(Collected data)

________________

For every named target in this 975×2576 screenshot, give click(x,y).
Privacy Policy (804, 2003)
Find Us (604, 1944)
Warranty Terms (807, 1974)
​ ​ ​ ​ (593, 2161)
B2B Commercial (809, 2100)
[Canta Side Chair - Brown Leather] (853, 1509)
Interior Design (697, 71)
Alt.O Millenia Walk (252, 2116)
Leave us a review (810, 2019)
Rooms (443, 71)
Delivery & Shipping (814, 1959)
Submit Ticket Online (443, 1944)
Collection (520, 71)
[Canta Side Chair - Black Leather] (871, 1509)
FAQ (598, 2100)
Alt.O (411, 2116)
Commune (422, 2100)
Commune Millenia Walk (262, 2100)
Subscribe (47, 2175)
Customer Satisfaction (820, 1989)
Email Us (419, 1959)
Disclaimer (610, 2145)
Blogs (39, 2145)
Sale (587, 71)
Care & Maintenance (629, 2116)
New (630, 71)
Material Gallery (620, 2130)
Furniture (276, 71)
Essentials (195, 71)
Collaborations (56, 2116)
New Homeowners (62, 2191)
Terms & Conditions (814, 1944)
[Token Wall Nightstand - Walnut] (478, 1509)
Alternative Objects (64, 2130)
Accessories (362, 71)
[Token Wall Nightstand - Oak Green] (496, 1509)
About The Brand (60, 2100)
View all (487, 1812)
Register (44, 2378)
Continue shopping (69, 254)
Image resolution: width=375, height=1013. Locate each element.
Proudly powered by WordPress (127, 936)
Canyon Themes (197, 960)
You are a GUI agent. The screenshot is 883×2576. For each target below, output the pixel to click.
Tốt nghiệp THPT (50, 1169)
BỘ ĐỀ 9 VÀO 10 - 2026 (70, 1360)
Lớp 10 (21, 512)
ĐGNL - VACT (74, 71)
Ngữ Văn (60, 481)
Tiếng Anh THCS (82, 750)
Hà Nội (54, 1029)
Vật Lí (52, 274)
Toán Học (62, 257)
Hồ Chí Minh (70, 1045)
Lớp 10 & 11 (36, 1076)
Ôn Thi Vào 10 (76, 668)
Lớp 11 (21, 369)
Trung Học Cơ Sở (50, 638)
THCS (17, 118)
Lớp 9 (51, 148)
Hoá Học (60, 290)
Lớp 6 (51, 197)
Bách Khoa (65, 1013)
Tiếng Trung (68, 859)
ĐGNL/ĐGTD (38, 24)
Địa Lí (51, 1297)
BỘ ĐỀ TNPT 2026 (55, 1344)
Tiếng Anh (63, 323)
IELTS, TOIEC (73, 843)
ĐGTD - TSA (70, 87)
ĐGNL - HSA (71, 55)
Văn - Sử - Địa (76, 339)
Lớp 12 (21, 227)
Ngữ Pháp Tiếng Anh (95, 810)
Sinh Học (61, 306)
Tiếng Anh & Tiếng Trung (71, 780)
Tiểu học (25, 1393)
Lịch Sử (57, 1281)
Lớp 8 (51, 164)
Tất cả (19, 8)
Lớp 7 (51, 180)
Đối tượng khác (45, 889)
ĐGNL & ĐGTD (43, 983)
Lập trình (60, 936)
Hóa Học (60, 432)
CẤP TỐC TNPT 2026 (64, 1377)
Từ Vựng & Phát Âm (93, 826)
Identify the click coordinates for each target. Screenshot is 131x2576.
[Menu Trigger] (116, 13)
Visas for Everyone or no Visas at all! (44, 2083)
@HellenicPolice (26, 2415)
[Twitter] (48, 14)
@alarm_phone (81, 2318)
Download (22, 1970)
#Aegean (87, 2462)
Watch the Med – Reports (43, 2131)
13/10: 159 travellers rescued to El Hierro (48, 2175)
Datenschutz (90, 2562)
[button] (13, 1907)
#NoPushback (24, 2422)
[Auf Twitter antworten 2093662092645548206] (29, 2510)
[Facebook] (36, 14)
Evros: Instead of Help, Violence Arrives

________________

* [The problem] Output these and nothing else: the lines from the one holding "Tiểu học (25, 1393)" through the final line of the entries above, exactly as they appear.

* [Answer for the task]
Tiểu học (25, 1393)
Lịch Sử (57, 1281)
Lớp 8 (51, 164)
Tất cả (19, 8)
Lớp 7 (51, 180)
Đối tượng khác (45, 889)
ĐGNL & ĐGTD (43, 983)
Lập trình (60, 936)
Hóa Học (60, 432)
CẤP TỐC TNPT 2026 (64, 1377)
Từ Vựng & Phát Âm (93, 826)
Identify the click coordinates for each target. Screenshot is 131x2576.
[Menu Trigger] (116, 13)
Visas for Everyone or no Visas at all! (44, 2083)
@HellenicPolice (26, 2415)
[Twitter] (48, 14)
@alarm_phone (81, 2318)
Download (22, 1970)
#Aegean (87, 2462)
Watch the Med – Reports (43, 2131)
13/10: 159 travellers rescued to El Hierro (48, 2175)
Datenschutz (90, 2562)
[button] (13, 1907)
#NoPushback (24, 2422)
[Auf Twitter antworten 2093662092645548206] (29, 2510)
[Facebook] (36, 14)
Evros: Instead of Help, Violence Arrives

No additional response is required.